# GIVEN EXERCISE
Please extend the MATLAB rational-function walkthrough below, picking up right after its last line.

— start of SUPPLIED TEXT —

S = sparameters('defaultbandpass.s2p');
freq = S.Frequencies;
data = rfparam(S,2,1);
fit = rational(freq,data)
fit = 
  rational with properties:

      NumPorts: 1
      NumPoles: 10
         Poles: [10x1 double]
      Residues: [1x1x10 double]
    DirectTerm: 0
         ErrDB: -172.2180

Construct a rational function object, rat, with poles at -4 Mrad/s, -3 Grad/s,and -5 Grad/s and residues of 600 Mrad/s,2 Grad/s and 4 Grad/s.

rat=rfmodel.rational('A',[-5e9,-3e9,-4e6],'C',[6e8,2e9,4e9]);

Perform frequency-domain analysis from 1.0 MHz to 3.0 GHz.

f = [1e6:1.0e7:3e9];

Plot the resulting frequency response in decibels on the X-Y plane.

— end of SUPPLIED TEXT —
— start of DATASET EXTRACT —

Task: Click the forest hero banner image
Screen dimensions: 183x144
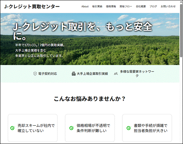Action: tap(90, 39)
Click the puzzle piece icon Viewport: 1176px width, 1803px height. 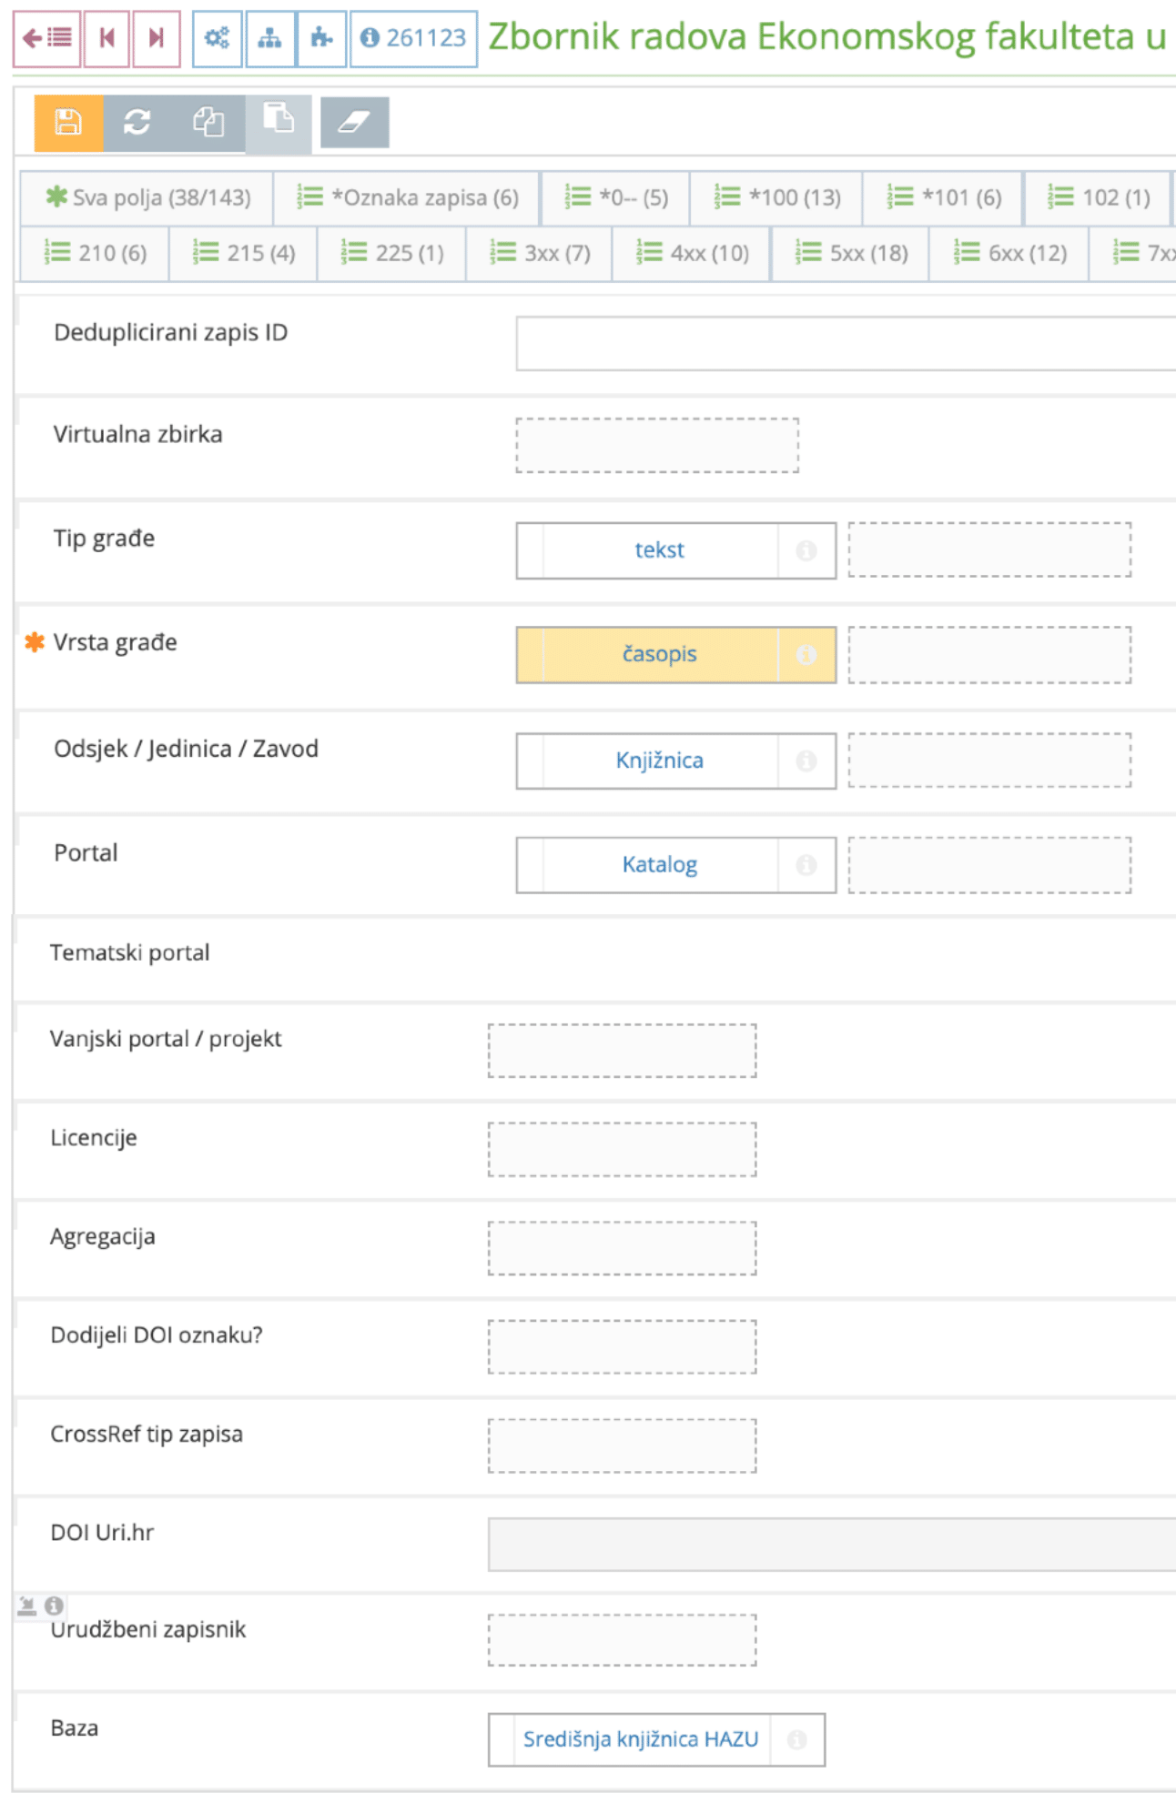coord(321,38)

— end of DATASET EXTRACT —

# THE RESULT
[resp,freq]=freqresp(rat,f);   
figure
plot(freq/1e9,20*log10(abs(resp)));      
xlabel('Frequency (GHz)')
ylabel('Magnitude (dB)')

Read a file named passive.s2p and fit the 2-by-2 S-parameters. Generate a SPICE file of these S-parameters.

S = sparameters('passive.s2p');
fit = rational(S);
generateSPICE(fit,'passive.ckt')

The circuit is saved in your current folder.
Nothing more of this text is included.